12 de agosto de 2008

Porque sinto saudades da rádio

Trabalhei na Stereo Vale durante três anos. Três longos e bons anos. Lá aprendi o que é sentir paixão por rádio, por mais que trabalhar em rádio seja uma profissão meio diferente.

Meu primeiro registro em carteira é de lá. Primeiro e único diga-se de passagem. Portanto se alguém souber de algo, por favor, avise a Pri!

Comecei fazendo estágio. Tinha acabado de sair de um trabalho voluntário na Univap TV, onde fiquei um ano editando imagens, fazendo produção e direção de imagens algumas vezes.

Costumo dizer que a Univap TV, que aliás agora é TV Univap, foi uma grande escola. Mesmo sem ganhar um centavo aprendi muita coisa lá. Graças à essa experiência posso dizer que meu nome já rodou em créditos em rede nacional. Afinal editei alguns programas veiculados na Rede Vida de Televisão. Não é uma Globo, eu sei, mas é e foi um começo. Um bom começo eu diria.

Enfim, mas falando de Stereo Vale: comecei como estagiária em 2005. No dia 18 de Fevereiro se eu não me engano eu fiz a entrevista, com o cara que viria a ser, até o presente momento, o melhor chefe do mundo: Elói Moreno, ou se você preferir o cara de blusa verde e barba na foto ao lado, que está junto com Lino Pedrosa, outro dinossauro do rádio e que agora está na Band Vale.

Comecei fazendo produção de comerciais. Sabe os comerciais que você ouve? Pois é, ele não nascem prontos, alguém tem que editar e produzir. Basicamente chamar o locutor, gravar com ele o texto, editar os erros (que geralmente não são poucos) e colocar trilha ou efeitos especiais. Achou fácil? Pois é, um é fácil, mas repare no bloco comercial, preste atenção em quantos comerciais são veiculados. Imagine dez comerciais chegando pra ontem na sua mesa?

Fora essa parte de produção dos comerciais, também tinha algumas coisas da programação. Em muitas emissoras a programação da madrugada é gravada e em algumas, a rádio fica no "automático" durante esse período, Aí é que está: pra ficar tudo certinho alguém tem que montar, isto é, colocar na exata sequência música, vinheta, comercial, vinhetas, pontes, enfim, tudo do jeitinho que você ouve. Imagina isso num final de semana: montar madrugadas da sexta, sábado, domingo E segunda! Não é complicado, mas é algo que requer no mínimo prática.

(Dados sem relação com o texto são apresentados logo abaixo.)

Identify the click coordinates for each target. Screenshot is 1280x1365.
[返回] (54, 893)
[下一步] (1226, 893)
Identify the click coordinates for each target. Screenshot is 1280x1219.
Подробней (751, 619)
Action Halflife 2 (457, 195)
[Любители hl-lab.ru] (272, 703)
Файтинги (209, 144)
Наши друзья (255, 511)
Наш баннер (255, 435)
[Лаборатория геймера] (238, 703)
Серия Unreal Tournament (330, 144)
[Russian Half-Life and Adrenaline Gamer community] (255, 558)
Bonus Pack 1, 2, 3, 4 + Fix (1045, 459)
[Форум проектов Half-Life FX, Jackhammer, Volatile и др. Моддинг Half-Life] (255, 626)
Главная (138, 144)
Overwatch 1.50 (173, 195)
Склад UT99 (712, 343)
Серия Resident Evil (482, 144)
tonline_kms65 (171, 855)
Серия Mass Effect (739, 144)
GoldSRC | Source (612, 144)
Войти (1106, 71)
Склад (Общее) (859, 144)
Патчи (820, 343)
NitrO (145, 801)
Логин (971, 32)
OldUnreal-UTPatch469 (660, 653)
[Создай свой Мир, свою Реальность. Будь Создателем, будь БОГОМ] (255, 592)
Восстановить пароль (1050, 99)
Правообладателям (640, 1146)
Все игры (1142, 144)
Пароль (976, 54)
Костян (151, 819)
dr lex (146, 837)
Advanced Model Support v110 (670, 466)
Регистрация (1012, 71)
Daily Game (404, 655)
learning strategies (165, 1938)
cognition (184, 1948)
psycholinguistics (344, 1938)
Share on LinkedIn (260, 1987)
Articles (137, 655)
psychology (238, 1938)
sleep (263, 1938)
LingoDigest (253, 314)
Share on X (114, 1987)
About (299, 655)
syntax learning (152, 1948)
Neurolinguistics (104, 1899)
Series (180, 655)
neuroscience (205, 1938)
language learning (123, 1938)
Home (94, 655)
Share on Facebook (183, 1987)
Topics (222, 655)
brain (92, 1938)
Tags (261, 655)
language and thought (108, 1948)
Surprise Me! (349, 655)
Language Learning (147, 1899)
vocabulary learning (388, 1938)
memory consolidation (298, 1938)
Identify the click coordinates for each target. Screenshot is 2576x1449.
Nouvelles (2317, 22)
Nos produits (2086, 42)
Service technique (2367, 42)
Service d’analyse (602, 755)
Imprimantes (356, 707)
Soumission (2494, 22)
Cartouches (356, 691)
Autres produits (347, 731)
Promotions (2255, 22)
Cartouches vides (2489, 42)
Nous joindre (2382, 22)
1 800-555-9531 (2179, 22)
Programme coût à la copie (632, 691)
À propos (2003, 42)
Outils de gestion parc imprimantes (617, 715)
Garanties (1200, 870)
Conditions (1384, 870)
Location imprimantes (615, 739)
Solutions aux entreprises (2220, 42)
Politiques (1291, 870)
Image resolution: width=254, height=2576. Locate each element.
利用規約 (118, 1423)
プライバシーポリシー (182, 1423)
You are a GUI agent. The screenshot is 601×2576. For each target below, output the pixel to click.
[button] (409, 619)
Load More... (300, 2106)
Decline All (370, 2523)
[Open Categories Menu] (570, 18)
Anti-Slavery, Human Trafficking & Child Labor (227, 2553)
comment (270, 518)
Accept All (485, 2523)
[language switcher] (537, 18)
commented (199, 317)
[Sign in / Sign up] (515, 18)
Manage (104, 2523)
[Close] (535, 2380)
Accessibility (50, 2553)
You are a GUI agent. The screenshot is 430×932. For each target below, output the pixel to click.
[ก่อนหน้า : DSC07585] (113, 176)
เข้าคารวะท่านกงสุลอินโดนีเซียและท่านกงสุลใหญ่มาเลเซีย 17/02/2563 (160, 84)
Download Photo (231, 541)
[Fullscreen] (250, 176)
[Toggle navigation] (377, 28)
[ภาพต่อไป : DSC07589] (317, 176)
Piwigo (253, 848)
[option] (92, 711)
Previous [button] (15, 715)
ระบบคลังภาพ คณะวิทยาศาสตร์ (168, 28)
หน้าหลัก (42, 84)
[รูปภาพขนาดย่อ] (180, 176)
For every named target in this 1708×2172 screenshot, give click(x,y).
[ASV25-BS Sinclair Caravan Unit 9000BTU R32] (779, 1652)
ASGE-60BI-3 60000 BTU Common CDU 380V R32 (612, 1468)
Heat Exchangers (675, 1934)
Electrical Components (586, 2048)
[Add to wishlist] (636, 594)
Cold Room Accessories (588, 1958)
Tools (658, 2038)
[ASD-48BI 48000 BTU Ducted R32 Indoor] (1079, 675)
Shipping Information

No começo eu ainda catalogava Cds.

Passava tardes na discoteca da rádio cadastrando inúmeros Cds. Incluindo informações sobre ano, gravadora, faixas, se era single, se era álbum, coisas assim, parte do meu conhecimento sobre música vem dessa época, dos tempos em que passava minhas tardes isoladas no meios dos milhares discos de vinil, como se pode ver na foto ao lado:

 

Foi também por causa da rádio que acabei mudando de horário na faculdade, indo estudar à noite. Foi também nessa época que comecei a beber cerveja, frequentar barzinhos e socializar. Idas ao Habib's se tornaram constantes após as aulas. Graças a Stereo Vale eu tinha dinheiro. Não era muito, é fato, mas era o suficiente. Posso afirmar que nunca ganhei bem, isto se o assunto tratado for apenas $dinheiro$, mas se for pra contar outros benefícios, ah! não posso reclamar. Na rádio eu trabalhava por prazer. Trabalhava em troca de sorrisos, trabalhava conversando e gargalhando com pessoas que talvez eu nunca esqueça. Seja pelas risadas ou pelas fofocas. Pessoas legais e outras nem tanto. Nomes como Elói Moreno, Jocilene, Aline, Maristela, Simone, Anizio, Michele, Míriam, Lino Pedrosa, Marcos Rocha, Gilson Moraes, Miller (também conhecido como Millerzinho), Carlos França, Zé Márcio, Stephano, Cristina, Geter, Paulinho, Silvana, Carlinhos, Speedy, Dona Benê, Angelina, e até mesmo outros como Shirley Souza, Fabrício, Maristela, Simone, Marcelo Correa não fariam parte de um pedaço da minha vida. Até uma "pseudo-filha" eu ganhei enquanto trabalhava lá. Boas amizades. Algumas que duram até hoje, como a Sil, o Pedro Alberto, que acabei descobrindo é meu irmão gêmeo e o Carlinhos.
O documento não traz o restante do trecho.